In Framingham, Massachusetts, police put out a similar warning, noting that the city does not use QR codes.
Nor do any of the three Texas cities that have experienced the problem.
San Antonio Police Lt. Marcus Booth told reporters in December that the QR code stickers were sprinkled on 20 to 40 parking pay stations downtown. He said he thought some drivers had used the phony website and been victimized, although he didn’t know how many.
Police spokesperson Mariah Medina told Stateline the department had no additional comment because it is an open investigation.
After San Antonio was struck, officials there notified other Texas cities.
Redfern, Austin’s parking manager, said staffers checked all of the city’s 900 pay station kiosks in January and discovered phony QR stickers on 29 of them, mostly downtown.
The scammers’ web address was somewhat similar to that of the real company that processes payments for city parking, but instead of a .com address it used .xyz, which was a red flag, he said.
Redfern said the city had considered using QR codes for its parking but decided against it. “We were concerned about fraud. And rightfully so, it turns out.”
Parking officials notified the Austin Police Department and the city’s court system, in case people thought they had paid for parking when they hadn’t. So far, Redfern said he hasn’t heard that anyone got scammed.
The city is fighting back against the fraud. Now, when drivers touch the kiosk screen to pay, a warning about the QR code scam pops up. Officials also will be adding similar language to pay-to-park signs along streets, Redfern said, and will be placing stickers on all 900 pay stations showing a QR code with an X through it.
Austin, like many U.S. cities, allows drivers to use a credit card or cash to pay for parking.

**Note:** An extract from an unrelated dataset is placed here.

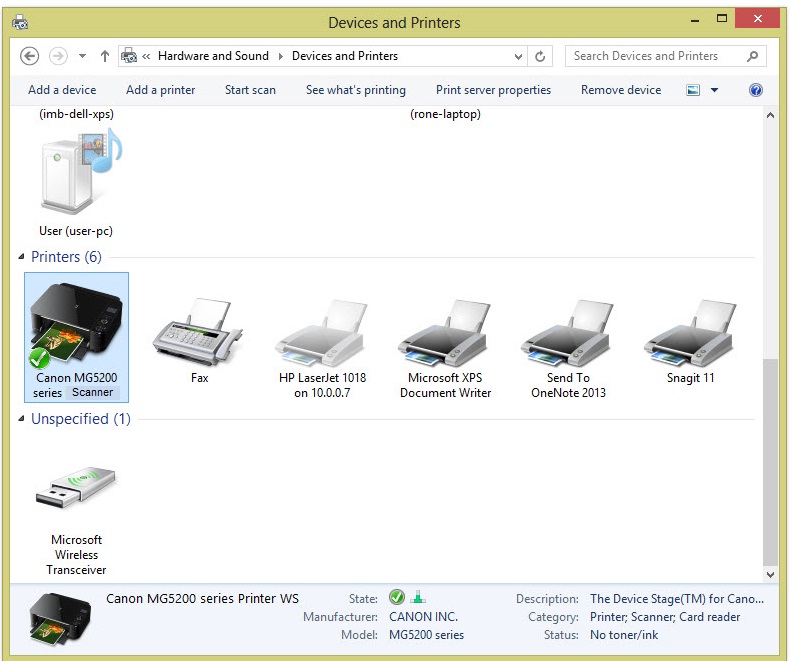The image size is (790, 661).
Task: Select Microsoft XPS Document Writer icon
Action: (x=445, y=333)
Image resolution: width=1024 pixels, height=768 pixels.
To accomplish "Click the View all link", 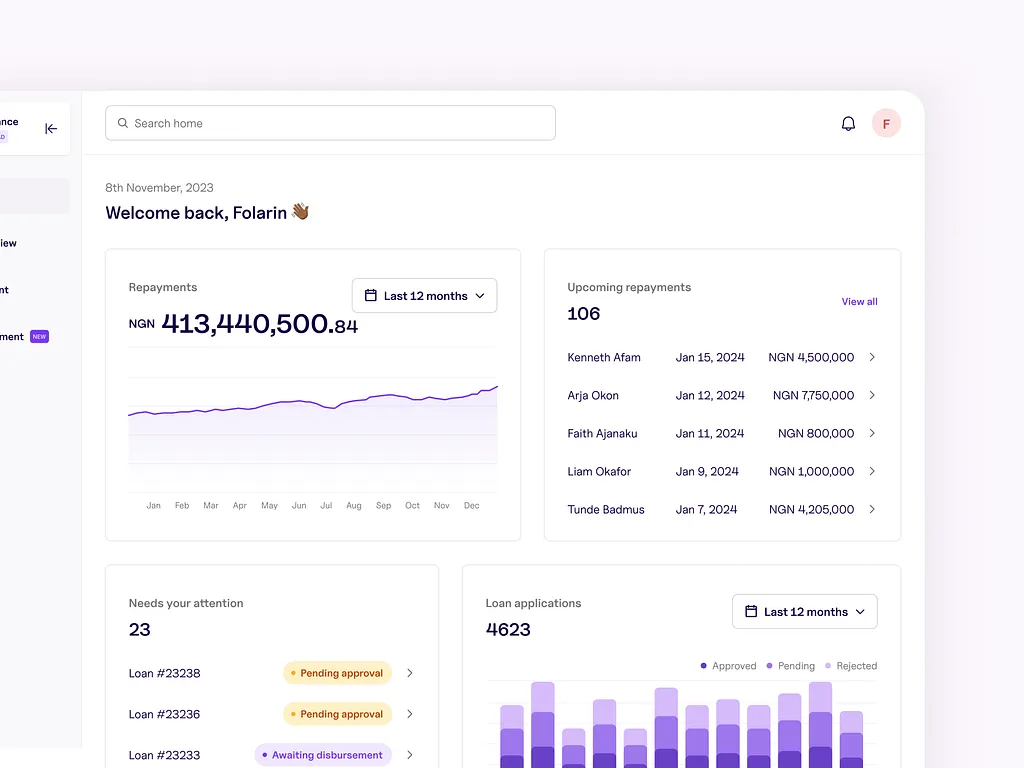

They also can use a city parking app that ties their license plate to their credit card, Redfern said. But it requires multi-factor authentication, a security technology that confirms identity before someone logs in, usually through a randomized one-time password or number sent to a smartphone or email address.
In Houston, which also uses a credit card, cash or app system, Maria Irshad, assistant director of ParkHouston, said staffers found 10 phony QR code stickers on its more than 900 pay stations last month.
Now, when staffers service or collect money from parking kiosks, they routinely check to make sure there are no unauthorized stickers.
“It seems like the pandemic brought QR codes to the forefront where people got comfortable using them,” Irshad said. “But consumers need to be aware of what sites they’re going to. There are bad actors out there.”
Jenni Bergal is a staff writer at Stateline.